Monday, May 30, 2011

A Lesson from Twenty Years Ago

George Soros spoke on currency exchange again after the famous battle on the Bank of England. This is what he started in an essay in October 2010 on China's currency policy:

The prevailing exchange rate system is lopsided. China has essentially pegged its currency to the dollar while most other currencies fluctuate more or less freely. China has a two-tier system in which the capital account is strictly controlled; most other currencies don’t distinguish between current and capital accounts. This makes the Chinese currency chronically undervalued and assures China of a persistent large trade surplus.

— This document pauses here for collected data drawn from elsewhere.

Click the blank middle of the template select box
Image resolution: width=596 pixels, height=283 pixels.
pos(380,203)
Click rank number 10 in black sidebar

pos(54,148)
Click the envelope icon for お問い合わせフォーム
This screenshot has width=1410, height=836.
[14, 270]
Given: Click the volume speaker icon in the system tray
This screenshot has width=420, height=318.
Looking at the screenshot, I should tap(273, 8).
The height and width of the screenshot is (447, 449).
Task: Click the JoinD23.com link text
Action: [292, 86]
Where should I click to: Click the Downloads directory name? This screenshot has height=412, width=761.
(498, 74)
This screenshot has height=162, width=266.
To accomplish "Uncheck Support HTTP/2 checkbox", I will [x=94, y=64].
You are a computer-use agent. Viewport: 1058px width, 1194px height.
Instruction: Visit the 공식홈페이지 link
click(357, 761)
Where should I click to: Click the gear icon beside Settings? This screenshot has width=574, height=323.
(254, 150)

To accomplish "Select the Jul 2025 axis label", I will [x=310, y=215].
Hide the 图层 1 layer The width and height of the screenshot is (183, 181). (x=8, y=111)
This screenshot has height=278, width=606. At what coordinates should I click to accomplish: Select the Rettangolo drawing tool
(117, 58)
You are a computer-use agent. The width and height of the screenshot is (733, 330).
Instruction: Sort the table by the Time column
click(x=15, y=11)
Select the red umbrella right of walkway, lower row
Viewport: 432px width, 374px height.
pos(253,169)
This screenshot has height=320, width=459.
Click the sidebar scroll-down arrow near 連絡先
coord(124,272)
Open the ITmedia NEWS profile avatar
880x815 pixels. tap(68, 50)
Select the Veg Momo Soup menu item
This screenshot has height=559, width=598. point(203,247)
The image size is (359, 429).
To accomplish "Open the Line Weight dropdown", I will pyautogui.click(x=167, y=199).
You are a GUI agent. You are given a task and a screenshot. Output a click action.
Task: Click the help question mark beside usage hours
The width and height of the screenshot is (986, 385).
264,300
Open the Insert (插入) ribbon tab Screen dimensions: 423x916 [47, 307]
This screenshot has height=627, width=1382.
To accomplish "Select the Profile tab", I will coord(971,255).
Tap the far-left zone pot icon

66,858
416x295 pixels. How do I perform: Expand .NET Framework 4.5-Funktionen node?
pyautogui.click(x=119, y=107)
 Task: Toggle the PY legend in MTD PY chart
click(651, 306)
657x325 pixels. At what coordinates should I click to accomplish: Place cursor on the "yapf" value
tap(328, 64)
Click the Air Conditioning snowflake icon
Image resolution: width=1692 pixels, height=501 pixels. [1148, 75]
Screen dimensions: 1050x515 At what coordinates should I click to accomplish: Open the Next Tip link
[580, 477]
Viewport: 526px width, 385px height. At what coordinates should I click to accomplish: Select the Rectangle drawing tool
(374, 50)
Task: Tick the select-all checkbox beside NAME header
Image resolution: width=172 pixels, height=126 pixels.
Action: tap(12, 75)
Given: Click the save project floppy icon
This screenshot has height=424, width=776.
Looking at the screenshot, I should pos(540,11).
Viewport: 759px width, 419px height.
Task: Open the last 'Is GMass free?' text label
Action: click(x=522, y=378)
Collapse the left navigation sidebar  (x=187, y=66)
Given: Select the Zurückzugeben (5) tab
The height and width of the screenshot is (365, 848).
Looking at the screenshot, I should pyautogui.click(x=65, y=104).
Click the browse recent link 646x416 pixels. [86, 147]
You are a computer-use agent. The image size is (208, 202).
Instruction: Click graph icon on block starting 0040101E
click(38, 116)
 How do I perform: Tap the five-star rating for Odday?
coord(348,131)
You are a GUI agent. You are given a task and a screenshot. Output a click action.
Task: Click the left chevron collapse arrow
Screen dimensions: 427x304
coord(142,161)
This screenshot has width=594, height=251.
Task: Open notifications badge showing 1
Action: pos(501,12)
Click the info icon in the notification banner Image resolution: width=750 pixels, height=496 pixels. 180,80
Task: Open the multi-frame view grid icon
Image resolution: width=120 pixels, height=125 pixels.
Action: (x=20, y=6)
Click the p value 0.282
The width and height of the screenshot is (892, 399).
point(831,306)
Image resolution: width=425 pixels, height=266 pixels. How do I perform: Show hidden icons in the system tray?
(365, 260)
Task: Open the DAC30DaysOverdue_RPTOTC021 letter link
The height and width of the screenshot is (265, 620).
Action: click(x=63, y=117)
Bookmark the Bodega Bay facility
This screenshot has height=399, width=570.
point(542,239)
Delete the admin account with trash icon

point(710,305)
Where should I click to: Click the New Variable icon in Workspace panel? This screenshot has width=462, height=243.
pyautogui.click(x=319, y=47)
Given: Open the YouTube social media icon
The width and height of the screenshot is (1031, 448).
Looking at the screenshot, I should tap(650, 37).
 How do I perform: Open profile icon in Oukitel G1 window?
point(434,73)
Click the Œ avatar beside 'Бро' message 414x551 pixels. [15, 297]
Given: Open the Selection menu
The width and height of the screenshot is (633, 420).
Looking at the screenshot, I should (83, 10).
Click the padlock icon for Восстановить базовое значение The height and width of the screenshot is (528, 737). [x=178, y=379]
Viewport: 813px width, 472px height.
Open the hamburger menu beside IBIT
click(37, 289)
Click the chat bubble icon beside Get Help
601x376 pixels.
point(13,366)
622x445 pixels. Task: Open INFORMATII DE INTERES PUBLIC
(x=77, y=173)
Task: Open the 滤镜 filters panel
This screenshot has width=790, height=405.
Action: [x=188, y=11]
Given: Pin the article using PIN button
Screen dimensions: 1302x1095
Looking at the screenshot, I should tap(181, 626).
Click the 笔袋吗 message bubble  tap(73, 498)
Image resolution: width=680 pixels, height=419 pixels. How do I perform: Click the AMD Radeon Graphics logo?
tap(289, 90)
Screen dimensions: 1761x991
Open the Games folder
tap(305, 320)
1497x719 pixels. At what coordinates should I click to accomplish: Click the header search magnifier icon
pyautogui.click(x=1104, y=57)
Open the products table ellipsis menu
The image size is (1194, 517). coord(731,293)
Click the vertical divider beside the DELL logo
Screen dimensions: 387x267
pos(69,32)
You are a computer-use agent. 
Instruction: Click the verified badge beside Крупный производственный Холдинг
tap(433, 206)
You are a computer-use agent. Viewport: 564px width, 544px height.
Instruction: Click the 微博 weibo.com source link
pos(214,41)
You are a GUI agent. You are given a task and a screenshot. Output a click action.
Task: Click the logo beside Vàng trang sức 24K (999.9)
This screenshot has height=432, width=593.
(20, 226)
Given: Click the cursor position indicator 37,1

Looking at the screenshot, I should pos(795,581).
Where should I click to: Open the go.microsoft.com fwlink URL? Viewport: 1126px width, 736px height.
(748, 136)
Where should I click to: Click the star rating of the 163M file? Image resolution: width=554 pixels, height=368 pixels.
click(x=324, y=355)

Most importantly, this arrangement allows the Chinese government to skim off a significant slice from the value of Chinese exports without interfering with the incentives that make people work so hard and make their labor so productive. It has the same effect as taxation but it works much better.

This has been the secret of China’s success. It gives China the upper hand in its dealings with other countries because the government has discretion over the use of the surplus. And it protected China from the financial crisis, which shook the developed world to its core. For China the crisis was an extraneous event that was experienced mainly as a temporary decline in exports.

Most investors trade on common instruments, equity, credit, currency, and commodity. Soros and his right-hand man Druckenmiller traded against a government. This is definitely audacious as governments seem have unlimited resources. Well, they would read and found traces that a country has their weakness. Soros seems back to game he and Druckenmiller fought 20 years ago. A back view on the history appears great similarity between then and when he commented on Chinese currency. For him, he is probably doing the same thing 20 years ago. But at any sense, to bet against a country needs courage and knowledge and many other things.

Let's take a look at historical situation in 1992 and reasons they started the sterling bet. From there, there is a great similarity in China's economy and the rest of the world today.

After the Berlin Wall collapsed, it was expected German government would have large deficit to sustain many East Germans flooded into the West for better social life. Commonly, budget deficit could fuel inflation so that German currency would be weakened. It did dip after the Wall down. But after the dip, what would happen? Soros' team thought the German government would tighten monetary policy because of strong economy due to large reconstruction spending. The German central bank would raise interest rate to curb inflation. That would make German currency stronger. This logic was debatable back then because not many foresaw higher interest rate in Germany. They were reading a country before anyone else understand the situation, including the Germans. It was proved that the deutsche mark did rally after the unification.

A higher interest rate caused problems weaker European countries, representing by Italy and England. Their currency needed to be devalued because people would sell them and buy the deutsche mark. Europe currencies were regulated by an exchange-rate mechanism(ERM) to ensure all currencies were at equilibrium rate. This ERM worked well for a decade but started show constraints after the Berlin Wall fell down. Britain didn't want to see their currency devalued because of political commitment on ERM. They didn't want to raise interest rate to match to German's either because of weak economy. They were stuck at this situation. On the other hand, Italy devalued their lira so that they avoided a similar ambush on sterling.

Understanding that the British government was in a difficult situation, Soros' team figured that if they sold sterling in the market, the British central bank would buy them. However, their research showed that the British central bank didn't have enough reserve to sustain this fight. So they sold billions of pounds. This is also an audacious plan because first, the calculation had to be accurate, and second, no other countries would intervene. Magically or logically, it turned out just like they planned. The bank of England surrendered after a few days buying.

There are many open questions on the trade if we think carefully. However, this is what we know so far.

The analogue of Germany and England is China and the US nowadays. China is running at a GDP of nine plus and US is relative far behind. However, other than keep raising bank reserves, Chinese government didn't increase interest rate. Common understanding is that they eventually have to do that. They don't want to do that now is because they want to have some sorts of stress tests using bank reserves to see if their bubble real estate market would collapse. That provides time to investors so that they can buy into China. The other reason China will raise interest rate is inflation.

To counter rising pressure on Chinese currency, the government would buy US dollar or issue more currency. The later is unlikely. They have massive US dollar reserve. So this seems impossible. However, not much can be lost: strong liquidity in the US would continue for a while so that it would increase buying costs. As long as there are enough US dollar supplies, this pressure will be there. There seems not much to loose. The only thing is a trigger, a trigger that realizes this logic.